Good Job Anytype Team! I appreciate your work and hope we will get more cool things soon!

Very wise. It’s degenerated into a mix of pedantic hair-splitting and ad hominem snark. There are some interesting points hidden in here somewhere but life’s too short.

I have to say…like many here…many valid points, but full of anger, entitlement and suspicion.

  • 2 devs on the desktop seem really disappointing, that is true. I almost feel sorry for those two devs because the amount of RF and milestones to hit out of the park…we’ll be here for years before we achieve parity with other more established tools
  • I think the above point is crucial. Please introduce the aft mentioned new memberships; many of us would like to pay if there were better plans / incentives. You may get more people paying less per month than fewer paying more per month.
  • I think communication is key as others mentioned. Especially with 2 devs; otherwise it may feel as others said we will never get the fundamental tools required to actually use this tool in various scenarios.
  • I think it’s all a balance. anyType team seem to feel 'hey, we’re building something great, with BIG vision; this desktop is a small iceberg. Users meanwhile see the iceberg and try as they might, they can’t use it in many scenarios.
  • I am saddened by the harsh hammering of the open source community; if you keep this up, anyType may decide this is just not worth it and make it all closed source. Sure, keep holding anyType accountable to their word, but ease up a little? Do you so passionately rip a new one to Obsidian’s team? or Capacities? Likely not. And obsidian were dropping hints to go “perhaps” open source how many years now? Exactly.

Bottom line, here’s my summary for anyType team. Many of these things they already promised to work on.

  • re-arrange memberships, to get more people to contribute with more diverse plans
  • release the API to allow plugins - this will ease off the pressure on your 2 devs!
  • try to increase the devs to at least 3 for the front-end
  • communicate better; especially with the crucial front end FR; do not over commit - creating false guarantees - even vague - helps no one.
  • try to continue releasing open source code - I like the 3 year period for now to allow you to keep the edge. It’s a fair compromise in my mind.
  • COMMIT LEGALLY (if you have not done so already) that in the eventuality of anyType folding, all source code would be released.

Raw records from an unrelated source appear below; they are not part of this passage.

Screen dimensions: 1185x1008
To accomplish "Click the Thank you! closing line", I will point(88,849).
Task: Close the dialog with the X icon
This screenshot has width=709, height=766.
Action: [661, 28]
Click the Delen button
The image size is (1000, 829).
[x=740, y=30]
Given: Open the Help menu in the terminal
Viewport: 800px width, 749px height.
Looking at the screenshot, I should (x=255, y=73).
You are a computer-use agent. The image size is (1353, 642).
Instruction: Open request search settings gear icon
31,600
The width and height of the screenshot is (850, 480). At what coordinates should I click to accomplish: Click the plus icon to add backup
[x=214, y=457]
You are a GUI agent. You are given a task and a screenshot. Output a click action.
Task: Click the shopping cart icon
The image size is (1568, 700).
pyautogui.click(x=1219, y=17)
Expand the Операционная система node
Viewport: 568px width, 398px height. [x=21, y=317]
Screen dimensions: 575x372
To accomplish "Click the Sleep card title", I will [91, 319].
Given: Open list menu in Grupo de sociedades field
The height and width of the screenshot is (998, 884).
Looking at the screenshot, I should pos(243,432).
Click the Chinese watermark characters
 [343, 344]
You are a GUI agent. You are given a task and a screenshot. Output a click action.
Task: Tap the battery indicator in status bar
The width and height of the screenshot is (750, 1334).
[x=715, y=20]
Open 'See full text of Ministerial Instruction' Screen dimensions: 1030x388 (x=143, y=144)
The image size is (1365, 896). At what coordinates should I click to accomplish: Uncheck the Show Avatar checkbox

This will give hope to people their data won’t be stranded (yes I know about markup exports, but they only go so far…other software links data differently and you will always lose a lot of the structure and will need to re-create it)

Oh and last point: avoid dragging politics in here @anton. Spelling out two countries as axis of evil, and ignoring several others, including a 4 word country that has started more wars in history of mankind than any other nation…it will just piss people off and veer this conversation of course. Speaking as one Slav to another :slight_smile:

Go anyTeam!

Said the person who prominently tells everyone how unwoke they are while re-using Elmo’s narratives in the profile desc and George W. Bush’s terms like “axis of evil” right in this post.